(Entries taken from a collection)
☆ ☆ ☆ ☆

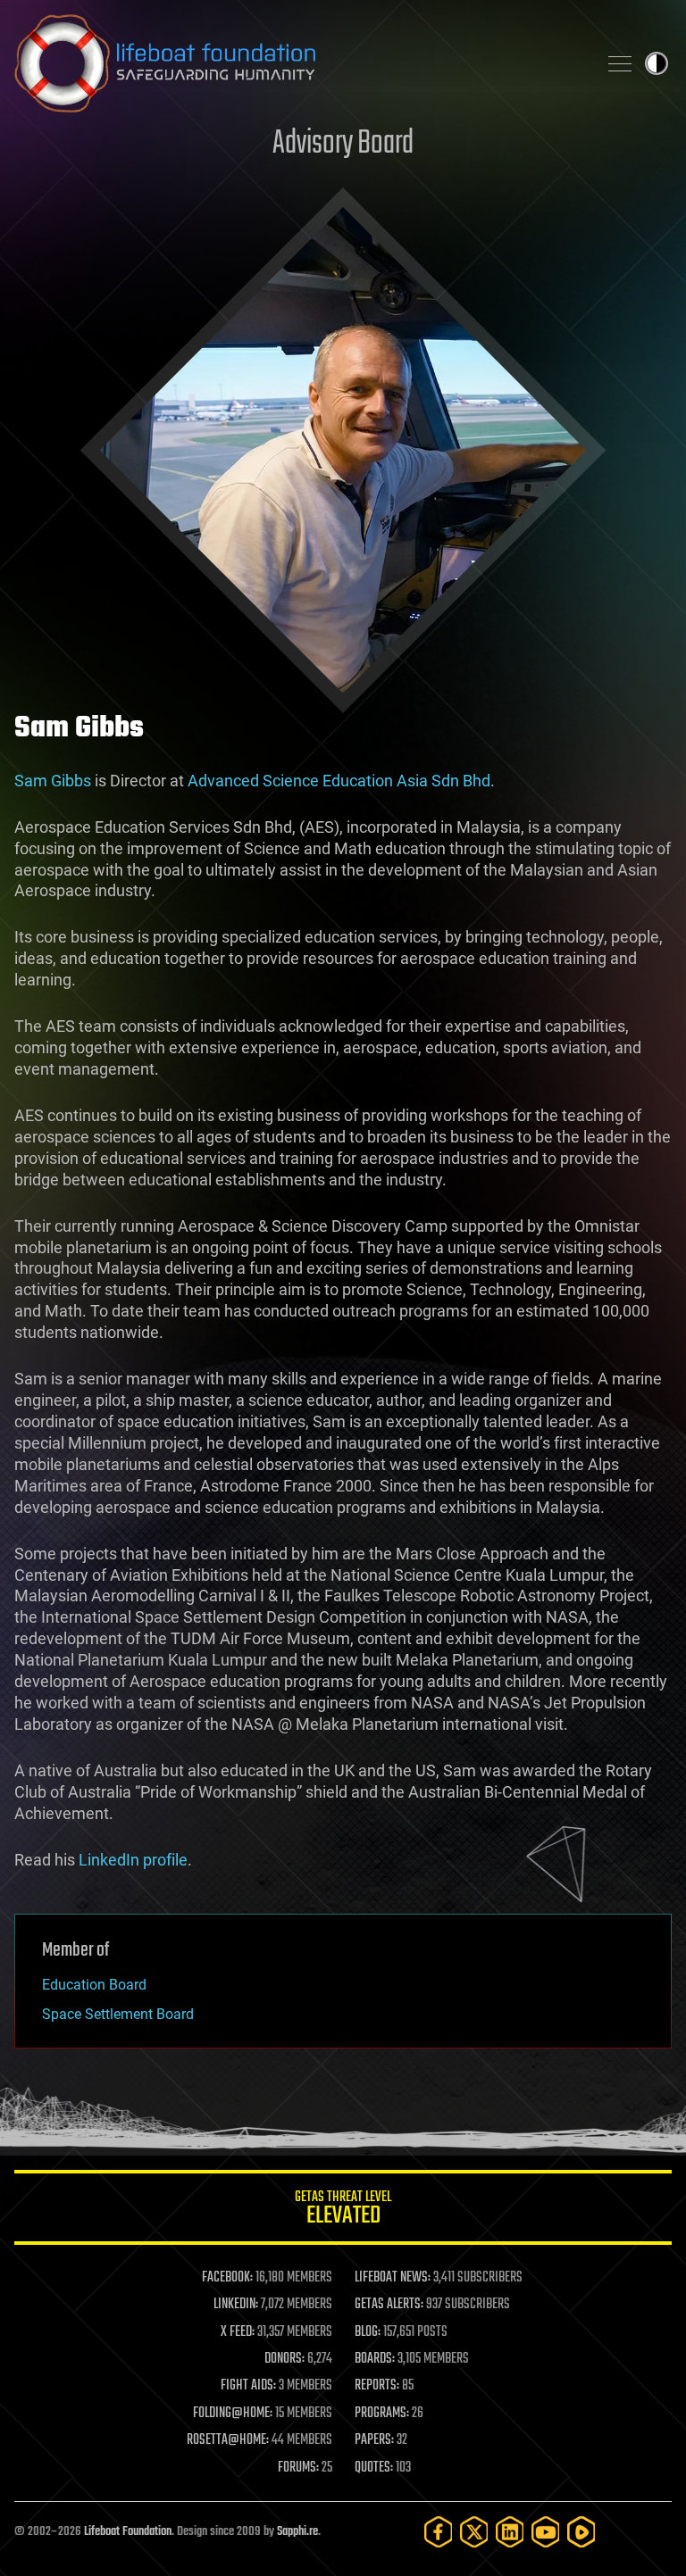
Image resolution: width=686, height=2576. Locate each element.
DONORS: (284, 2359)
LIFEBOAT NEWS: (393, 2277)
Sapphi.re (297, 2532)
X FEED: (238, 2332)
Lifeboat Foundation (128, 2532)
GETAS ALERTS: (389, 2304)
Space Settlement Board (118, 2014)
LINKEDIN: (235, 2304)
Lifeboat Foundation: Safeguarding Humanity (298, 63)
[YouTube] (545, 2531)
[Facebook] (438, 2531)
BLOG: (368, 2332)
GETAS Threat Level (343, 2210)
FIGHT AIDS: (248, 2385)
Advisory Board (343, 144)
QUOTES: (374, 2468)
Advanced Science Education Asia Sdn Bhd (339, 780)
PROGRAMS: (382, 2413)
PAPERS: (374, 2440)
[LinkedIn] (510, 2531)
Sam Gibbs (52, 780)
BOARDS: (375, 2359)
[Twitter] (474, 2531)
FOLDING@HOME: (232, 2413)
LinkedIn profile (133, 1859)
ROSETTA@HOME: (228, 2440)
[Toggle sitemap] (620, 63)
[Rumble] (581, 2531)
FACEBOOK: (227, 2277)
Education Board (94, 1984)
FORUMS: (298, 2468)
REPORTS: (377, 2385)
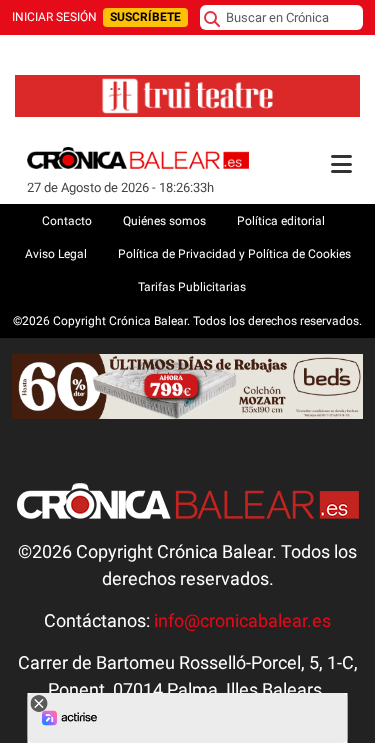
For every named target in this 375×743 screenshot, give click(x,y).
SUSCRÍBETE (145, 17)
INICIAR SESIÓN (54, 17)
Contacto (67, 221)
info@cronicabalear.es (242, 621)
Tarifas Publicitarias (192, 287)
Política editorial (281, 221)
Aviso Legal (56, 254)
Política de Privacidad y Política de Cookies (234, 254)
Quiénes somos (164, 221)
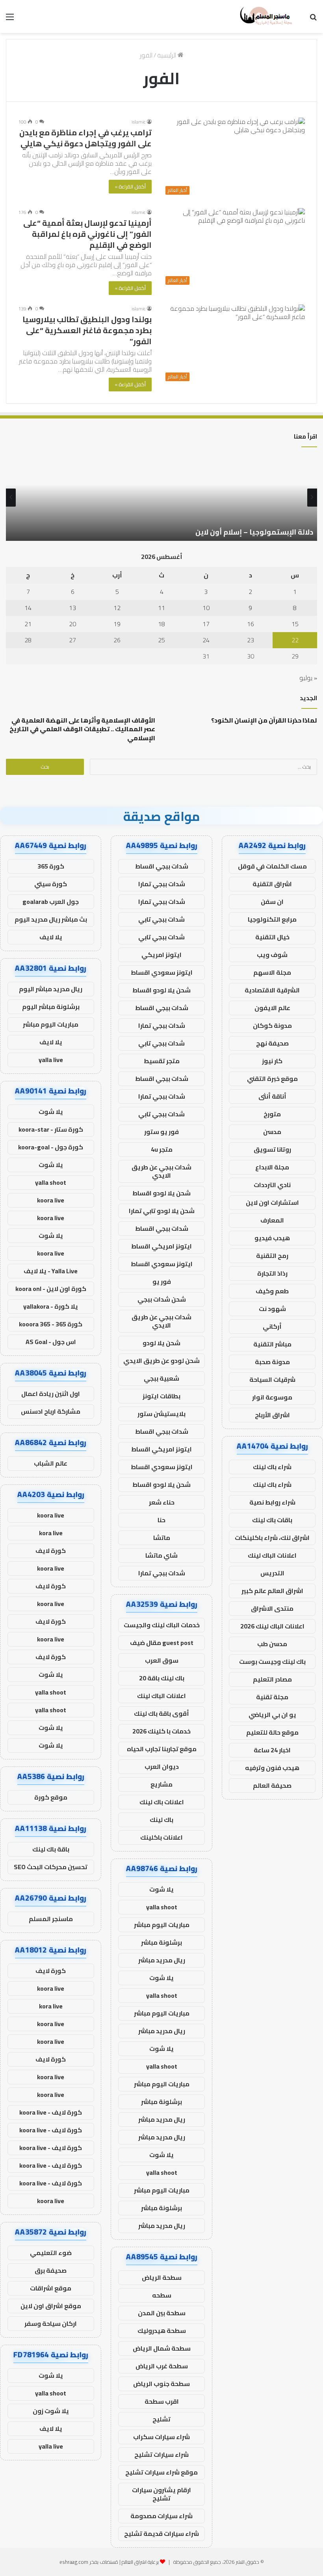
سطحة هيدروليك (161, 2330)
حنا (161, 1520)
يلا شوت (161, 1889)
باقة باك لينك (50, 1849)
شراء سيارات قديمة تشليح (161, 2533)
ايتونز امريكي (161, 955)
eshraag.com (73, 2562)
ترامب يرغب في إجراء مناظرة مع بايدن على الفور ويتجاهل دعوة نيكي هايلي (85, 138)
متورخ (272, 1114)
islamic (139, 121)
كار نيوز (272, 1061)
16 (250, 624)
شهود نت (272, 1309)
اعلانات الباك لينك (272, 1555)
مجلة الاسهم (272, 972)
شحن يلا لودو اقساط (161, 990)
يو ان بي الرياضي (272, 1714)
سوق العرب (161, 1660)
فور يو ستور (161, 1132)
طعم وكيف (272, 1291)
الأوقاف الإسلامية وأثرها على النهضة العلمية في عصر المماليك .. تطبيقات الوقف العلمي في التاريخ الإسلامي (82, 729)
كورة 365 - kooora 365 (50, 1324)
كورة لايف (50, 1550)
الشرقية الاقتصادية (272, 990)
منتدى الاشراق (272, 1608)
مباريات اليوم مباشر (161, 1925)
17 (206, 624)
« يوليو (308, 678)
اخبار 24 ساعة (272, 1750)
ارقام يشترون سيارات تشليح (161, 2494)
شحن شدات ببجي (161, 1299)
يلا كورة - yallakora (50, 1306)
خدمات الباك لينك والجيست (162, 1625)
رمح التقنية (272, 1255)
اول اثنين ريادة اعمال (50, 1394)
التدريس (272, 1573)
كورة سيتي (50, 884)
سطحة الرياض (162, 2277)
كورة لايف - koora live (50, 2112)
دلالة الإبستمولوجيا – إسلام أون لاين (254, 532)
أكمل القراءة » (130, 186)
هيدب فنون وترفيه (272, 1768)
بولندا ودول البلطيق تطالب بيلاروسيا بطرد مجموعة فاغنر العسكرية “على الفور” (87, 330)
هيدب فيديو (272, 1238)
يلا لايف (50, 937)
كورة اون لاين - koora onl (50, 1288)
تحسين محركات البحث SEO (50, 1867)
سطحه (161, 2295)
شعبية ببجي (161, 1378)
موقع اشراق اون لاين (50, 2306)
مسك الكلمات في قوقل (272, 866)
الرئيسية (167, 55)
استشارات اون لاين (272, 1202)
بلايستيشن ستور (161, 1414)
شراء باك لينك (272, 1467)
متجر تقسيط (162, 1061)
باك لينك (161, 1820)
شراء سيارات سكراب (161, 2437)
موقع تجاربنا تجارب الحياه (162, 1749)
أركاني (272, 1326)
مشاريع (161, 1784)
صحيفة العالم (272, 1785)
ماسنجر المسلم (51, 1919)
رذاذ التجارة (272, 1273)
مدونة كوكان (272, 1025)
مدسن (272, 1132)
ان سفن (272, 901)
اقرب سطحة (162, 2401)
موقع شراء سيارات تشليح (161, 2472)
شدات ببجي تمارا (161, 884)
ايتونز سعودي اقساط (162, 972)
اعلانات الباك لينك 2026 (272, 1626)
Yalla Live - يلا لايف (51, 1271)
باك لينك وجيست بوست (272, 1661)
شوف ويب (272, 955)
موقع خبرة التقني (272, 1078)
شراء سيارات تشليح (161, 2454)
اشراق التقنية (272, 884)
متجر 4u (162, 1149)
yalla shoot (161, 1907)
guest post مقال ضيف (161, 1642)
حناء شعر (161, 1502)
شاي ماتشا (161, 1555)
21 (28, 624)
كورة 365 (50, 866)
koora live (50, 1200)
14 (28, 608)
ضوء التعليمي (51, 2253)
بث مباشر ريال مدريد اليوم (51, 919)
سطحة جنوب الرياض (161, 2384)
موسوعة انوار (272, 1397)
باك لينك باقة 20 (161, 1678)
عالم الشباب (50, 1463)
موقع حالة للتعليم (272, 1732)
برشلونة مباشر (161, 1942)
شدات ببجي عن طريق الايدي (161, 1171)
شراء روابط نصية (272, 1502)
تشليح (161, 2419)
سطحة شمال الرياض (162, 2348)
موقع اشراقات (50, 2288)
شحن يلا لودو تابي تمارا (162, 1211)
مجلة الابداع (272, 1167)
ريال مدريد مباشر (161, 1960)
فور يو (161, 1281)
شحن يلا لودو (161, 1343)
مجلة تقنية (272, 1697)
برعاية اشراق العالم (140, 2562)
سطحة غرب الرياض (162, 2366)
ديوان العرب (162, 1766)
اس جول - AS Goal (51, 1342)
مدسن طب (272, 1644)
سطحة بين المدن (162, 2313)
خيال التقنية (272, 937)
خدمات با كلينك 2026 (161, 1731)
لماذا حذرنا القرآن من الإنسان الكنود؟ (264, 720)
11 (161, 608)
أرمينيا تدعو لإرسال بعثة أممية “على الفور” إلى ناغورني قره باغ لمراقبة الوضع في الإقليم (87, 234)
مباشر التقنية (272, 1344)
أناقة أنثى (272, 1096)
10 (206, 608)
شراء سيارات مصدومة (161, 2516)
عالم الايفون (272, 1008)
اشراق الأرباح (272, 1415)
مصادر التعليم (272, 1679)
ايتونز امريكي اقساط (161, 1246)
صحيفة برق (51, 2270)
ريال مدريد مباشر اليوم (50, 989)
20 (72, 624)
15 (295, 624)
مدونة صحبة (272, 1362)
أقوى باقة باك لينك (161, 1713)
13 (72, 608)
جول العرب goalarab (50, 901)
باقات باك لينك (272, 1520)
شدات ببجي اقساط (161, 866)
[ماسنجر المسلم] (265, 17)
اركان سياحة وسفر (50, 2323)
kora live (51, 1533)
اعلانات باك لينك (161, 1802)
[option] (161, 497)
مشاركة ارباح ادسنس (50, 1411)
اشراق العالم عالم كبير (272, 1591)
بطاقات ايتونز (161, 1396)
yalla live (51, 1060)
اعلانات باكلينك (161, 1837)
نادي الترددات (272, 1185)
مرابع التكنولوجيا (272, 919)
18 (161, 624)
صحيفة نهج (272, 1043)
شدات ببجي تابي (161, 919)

☆ ☆ ☆ ☆

## Prompt
Within the data above, the lines from the one with "اخبار 24 ساعة (272, 1750)" to the one with "هيدب فنون وترفيه (272, 1768)" must be repeated exactly; no other line belongs in the answer.

## Result
اخبار 24 ساعة (272, 1750)
ارقام يشترون سيارات تشليح (161, 2494)
شحن شدات ببجي (161, 1299)
يلا كورة - yallakora (50, 1306)
خدمات الباك لينك والجيست (162, 1625)
رمح التقنية (272, 1255)
اول اثنين ريادة اعمال (50, 1394)
التدريس (272, 1573)
كورة سيتي (50, 884)
سطحة الرياض (162, 2277)
كورة لايف - koora live (50, 2112)
دلالة الإبستمولوجيا – إسلام أون لاين (254, 532)
أكمل القراءة » (130, 186)
هيدب فنون وترفيه (272, 1768)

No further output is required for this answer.